On that account, it leads to claims for clinical negligence, notably in respect of delayed diagnosis, whether against hospital or GP. On that account too, such claims have latterly given rise to a number of decisions by the higher courts. The purpose of this blog is to review three of them.

Red Flags

Reference to the NICE Guidelines will be the corner-stone to any claim. I consider them briefly first as the back-drop to the case-law addressed below.
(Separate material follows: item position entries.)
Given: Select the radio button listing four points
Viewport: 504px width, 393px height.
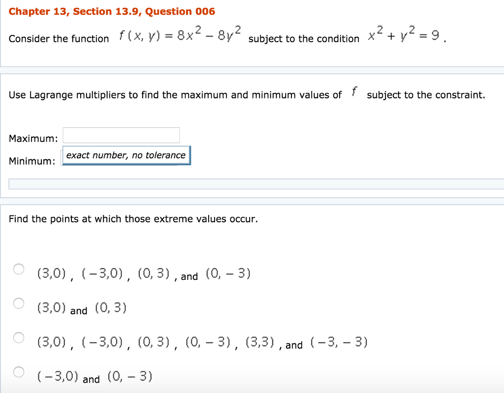Looking at the screenshot, I should point(19,269).
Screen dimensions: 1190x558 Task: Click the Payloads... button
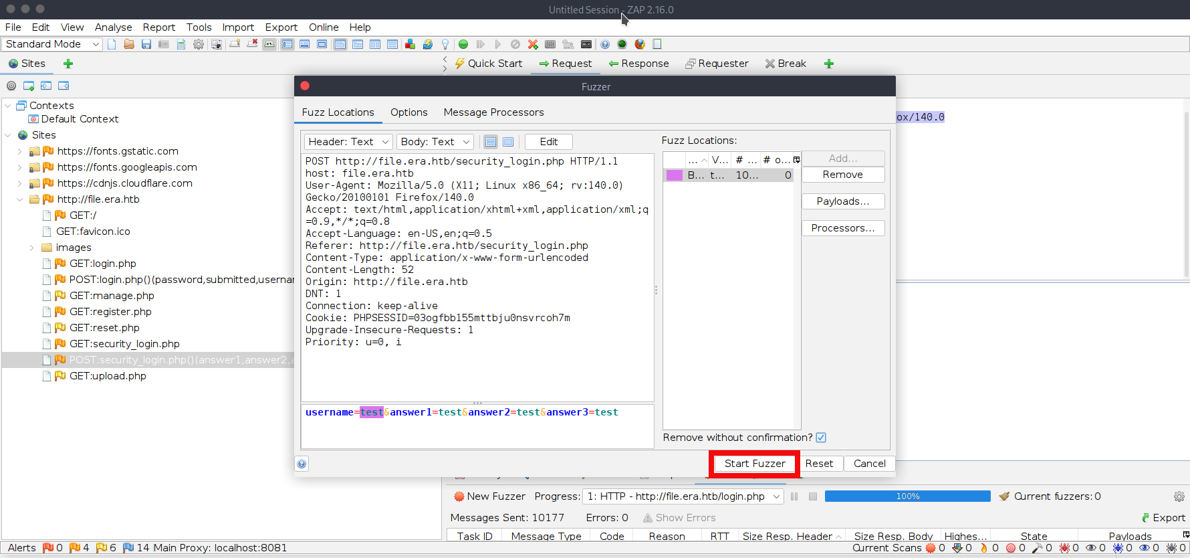pyautogui.click(x=842, y=201)
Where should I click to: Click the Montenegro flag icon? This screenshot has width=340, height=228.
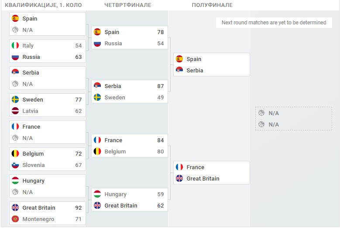coord(15,219)
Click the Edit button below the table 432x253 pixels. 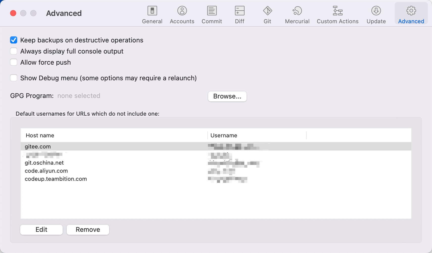(41, 230)
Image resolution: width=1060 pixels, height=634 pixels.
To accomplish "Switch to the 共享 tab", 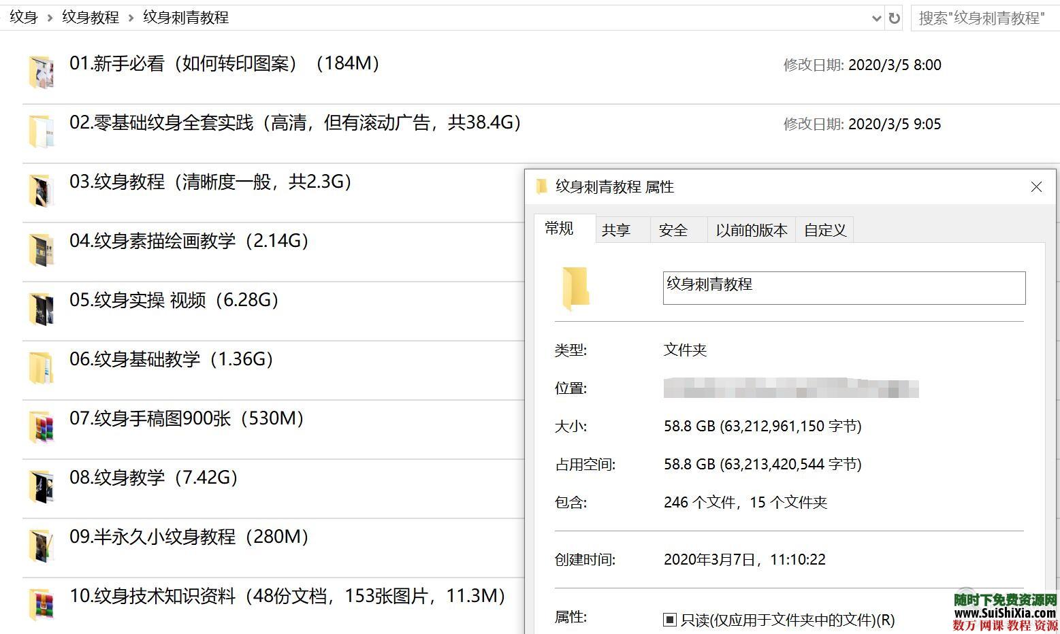I will pos(616,229).
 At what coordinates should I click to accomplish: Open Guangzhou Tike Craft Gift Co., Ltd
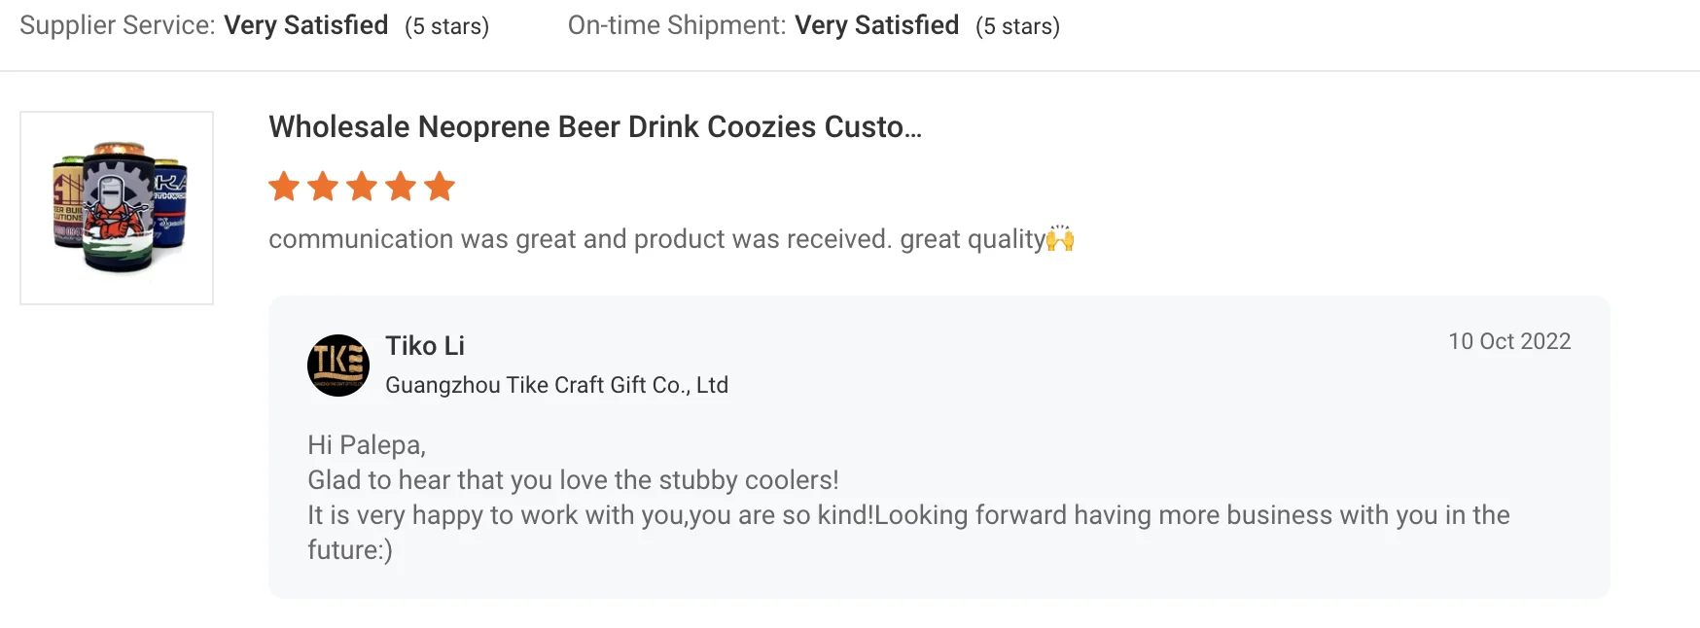click(556, 385)
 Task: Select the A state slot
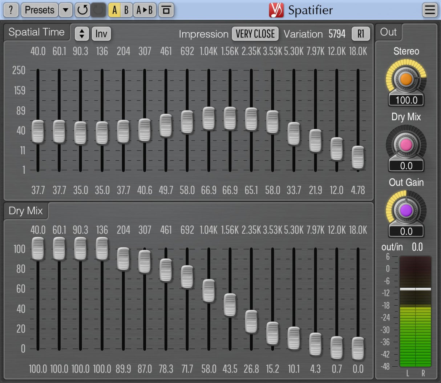(114, 10)
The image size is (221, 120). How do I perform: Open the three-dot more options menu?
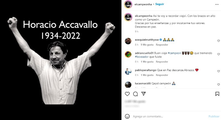[217, 4]
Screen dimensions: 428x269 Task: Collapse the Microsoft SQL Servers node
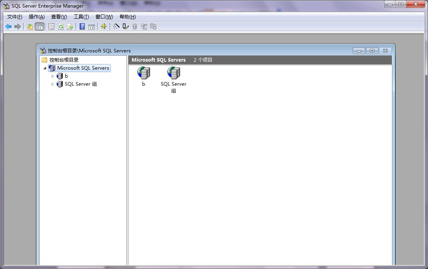[x=45, y=68]
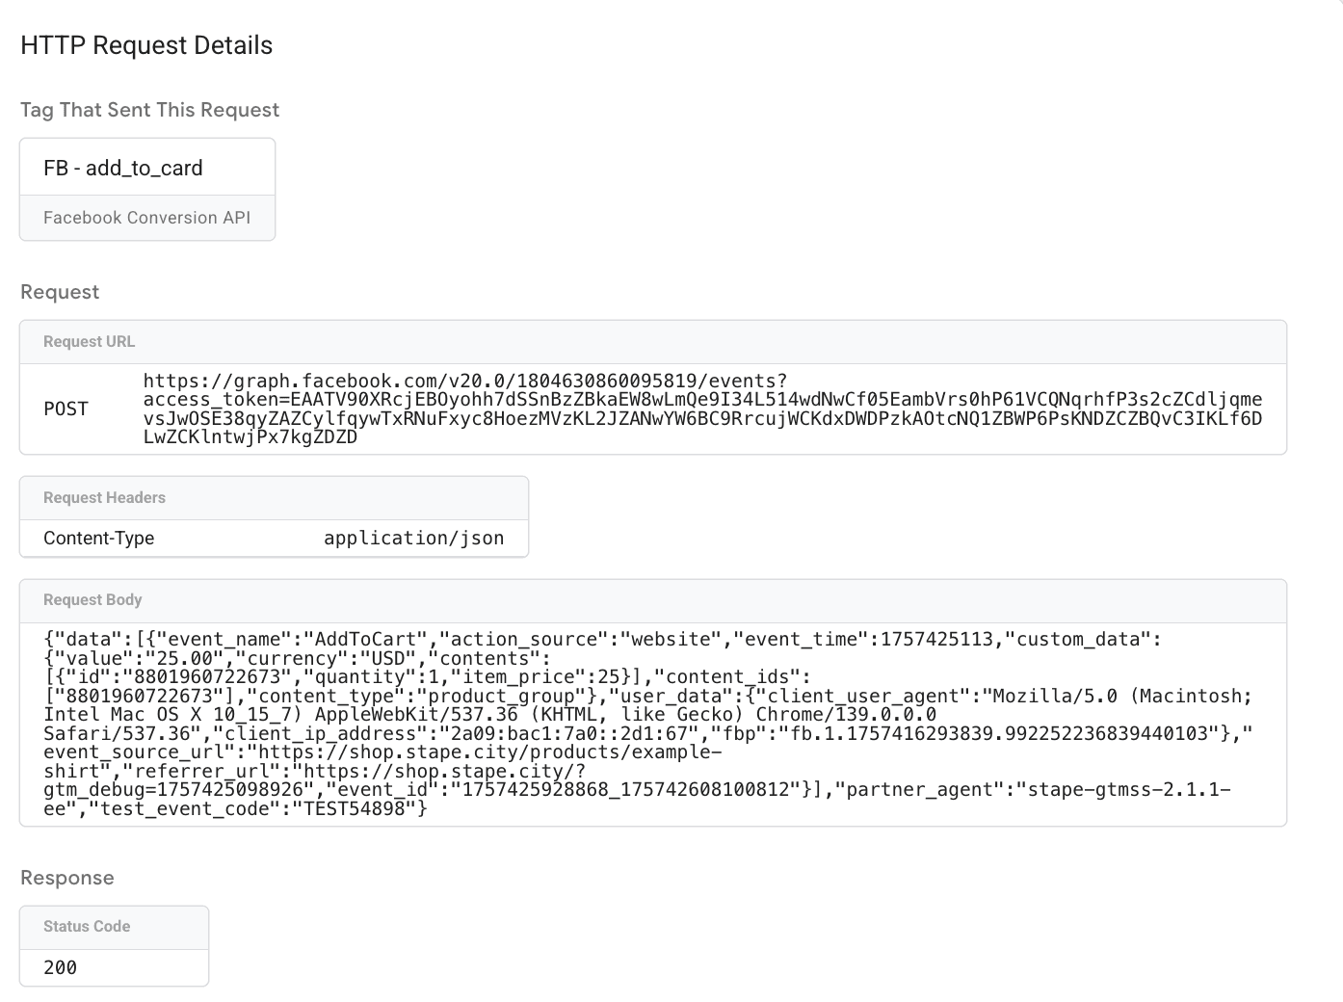Click the Request URL panel header
The height and width of the screenshot is (1002, 1343).
tap(89, 342)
The NICE Guidelines (last revised in December 2020) include the following so-called, ‘red flags’:

  • Bilateral sciatica.
  • Severe or progressive bilateral neurological deficit of the legs, such as major motor weakness with knee extension, ankle eversion, or foot dorsiflexion.
  • Difficulty initiating micturition or impaired sensation of urinary flow, if untreated this may lead to irreversible urinary retention with overflow urinary incontinence.
  • Loss of sensation of rectal fullness, if untreated this may lead to irreversible faecal incontinence.
  • Perianal, perineal or genital sensory loss (saddle anaesthesia or paraesthesia).
  • Laxity of the anal sphincter.

In bold type are those new flags that were added when the guidelines were updated in 2018. The addition of bilateral sciatica had the effect of lowering, to a material degree, the threshold for urgent investigation. The same is true as regards urinary issues because the previous guidelines required either urinary retention or incontinence. By revising them to include lesser symptoms of difficulty initiating micturition (i.e. urination) or impaired sensation of urinary flow, there is an enhanced onus on front line medical practitioners to obtain, with care, a comprehensive enough history to rule out those more subtle degrees of symptomology.

As cauda equina syndrome involves step deteriorations, there are the following recognised phases, depending on the extent of nerve damage: Suspected (CES-S), Incomplete (CES-I), Retention (CES-R) and Complete (CES-C). All patients with CES experience a deterioration, but the rate of it varies between patients. Sometimes the deterioration is complete within hours. Other patients’ CESI never reaches CESR. In general, on the balance of probabilities, the outcome of surgery for patients with CES-I tends to be good, whereas it tends to be poor for patients with CES-R.

It is therefore vital, once a clinician suspects CES, that an MRI scan is done as soon as reasonably possible, and that, if CES is found, the patient has decompression surgery as soon as possible (or as soon as is reasonably possible). What outcomes may eventuate from being at the cusp of CES-R is perhaps most contentious or, in litigation terms, most fact-specific.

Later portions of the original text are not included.